***** Input rows *****

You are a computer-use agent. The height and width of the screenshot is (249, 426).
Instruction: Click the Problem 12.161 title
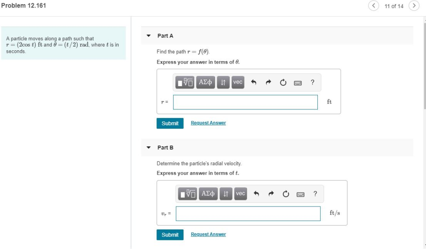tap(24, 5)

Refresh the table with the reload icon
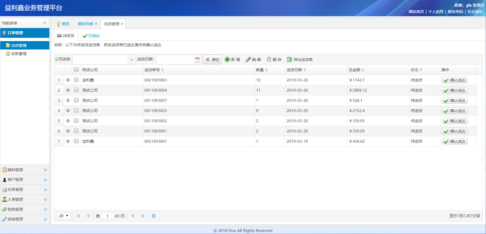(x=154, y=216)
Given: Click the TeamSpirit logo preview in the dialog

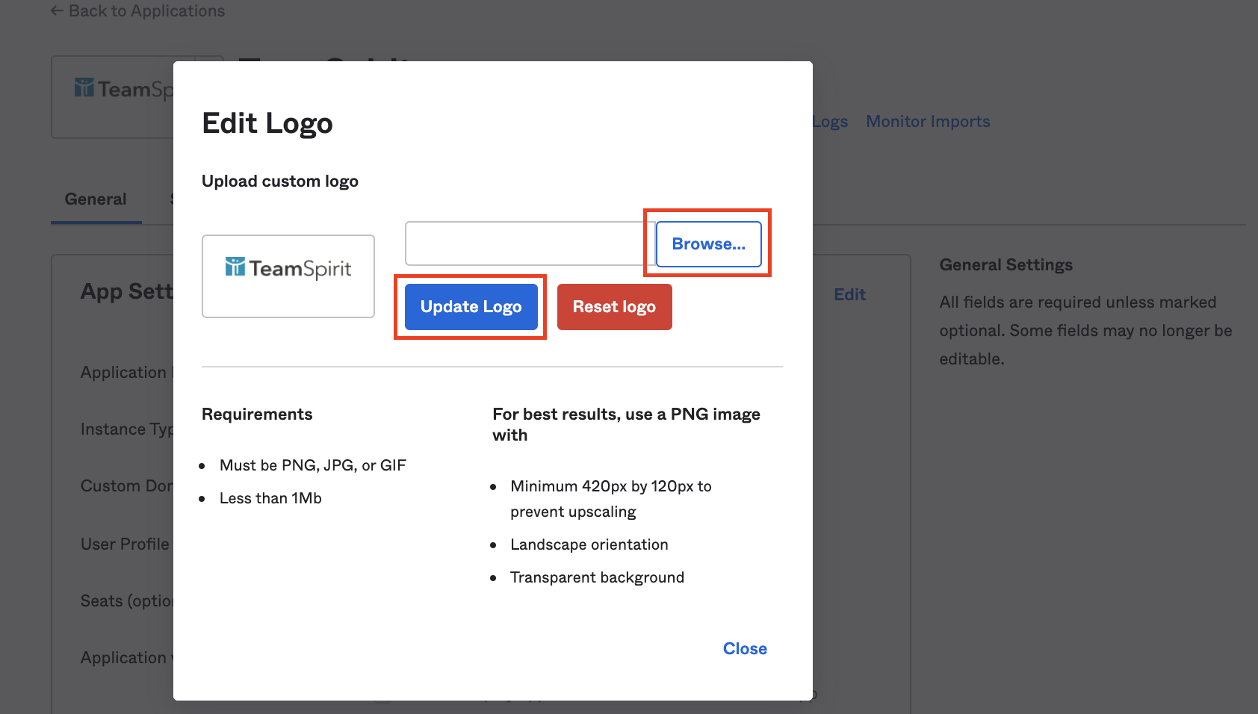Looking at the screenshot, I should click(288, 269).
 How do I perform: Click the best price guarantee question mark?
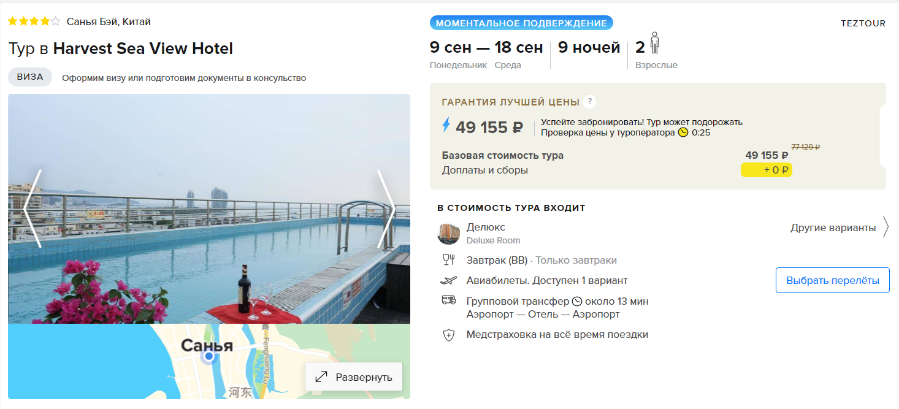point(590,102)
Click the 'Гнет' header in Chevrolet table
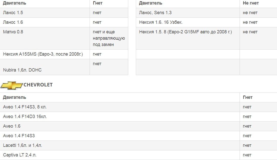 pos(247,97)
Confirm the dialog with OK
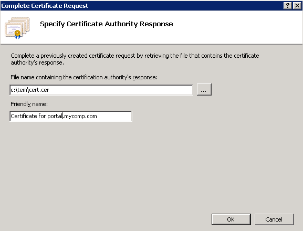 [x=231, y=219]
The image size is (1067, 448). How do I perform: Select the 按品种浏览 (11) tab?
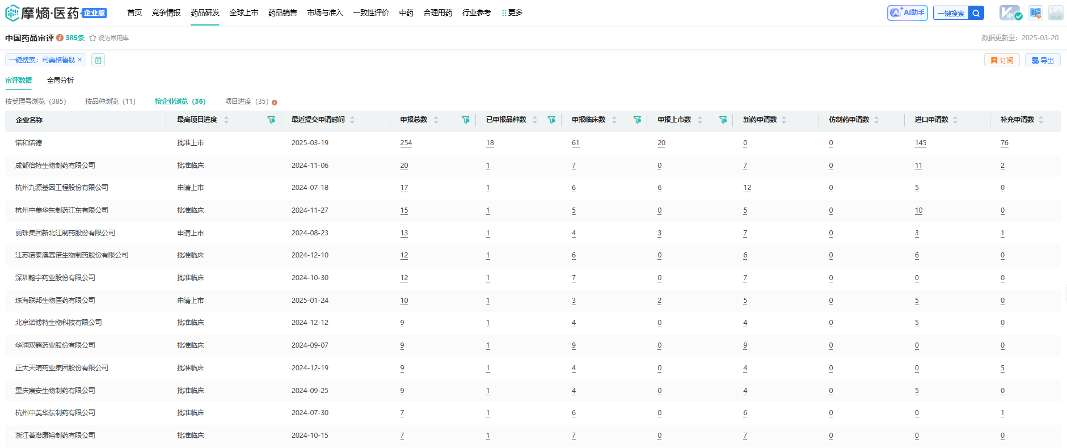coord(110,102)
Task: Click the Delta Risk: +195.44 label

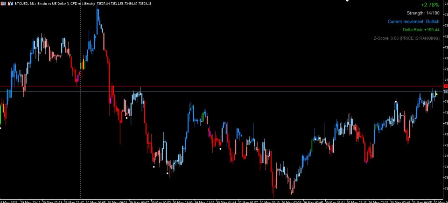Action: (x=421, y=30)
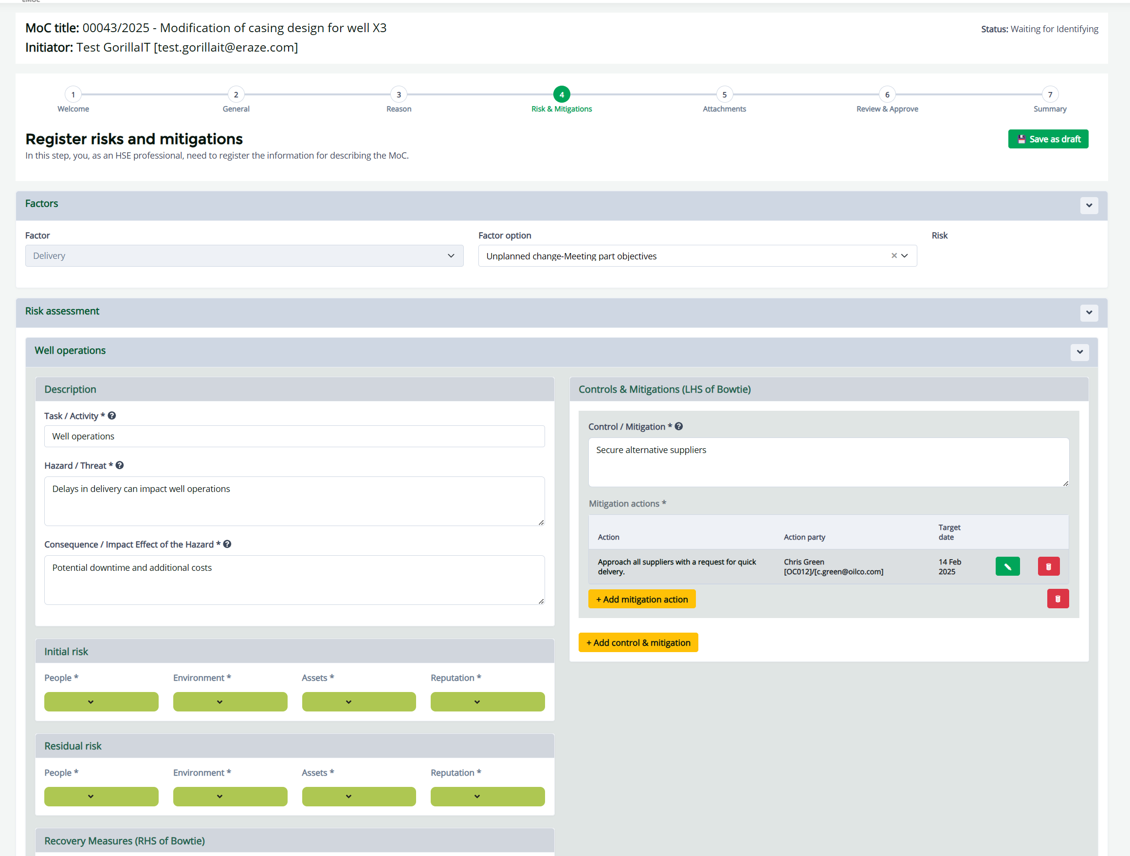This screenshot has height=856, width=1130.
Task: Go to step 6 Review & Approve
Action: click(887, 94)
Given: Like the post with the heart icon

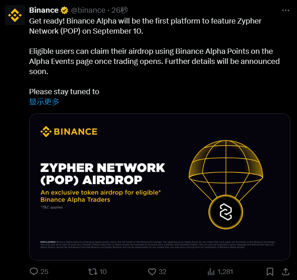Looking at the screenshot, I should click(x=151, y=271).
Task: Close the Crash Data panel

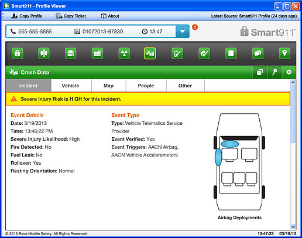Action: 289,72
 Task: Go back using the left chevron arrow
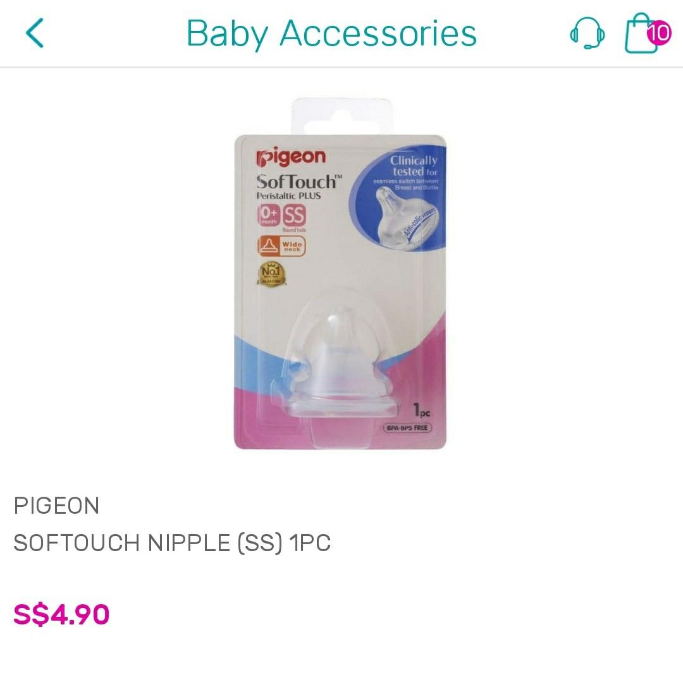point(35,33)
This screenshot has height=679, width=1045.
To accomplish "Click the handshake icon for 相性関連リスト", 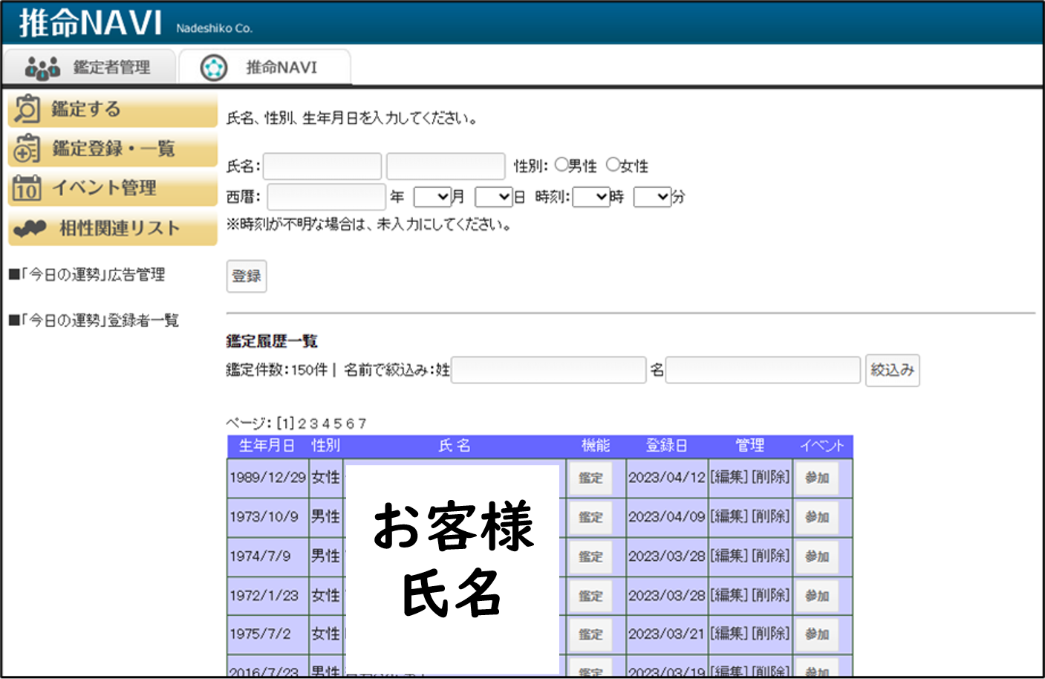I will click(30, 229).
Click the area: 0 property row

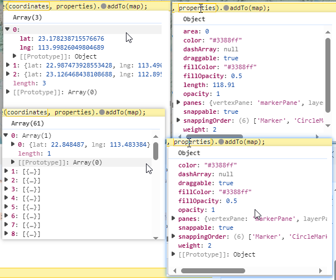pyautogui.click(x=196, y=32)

*****

> _Work instructions_:
Return the lines of the records above, unchanged, starting with the line that contains "Confirm the dialog with OK" and ending after the line that contains "Action: click(887, 94)". Leave the pictures out of your answer.

> _Written solution_:
Confirm the dialog with OK
 [x=231, y=219]
The image size is (1067, 448). How do I perform: Select the 按品种浏览 (11) tab?
coord(110,102)
Task: Click the Delta Risk: +195.44 label

Action: (x=421, y=30)
This screenshot has height=856, width=1130.
Task: Go to step 6 Review & Approve
Action: click(887, 94)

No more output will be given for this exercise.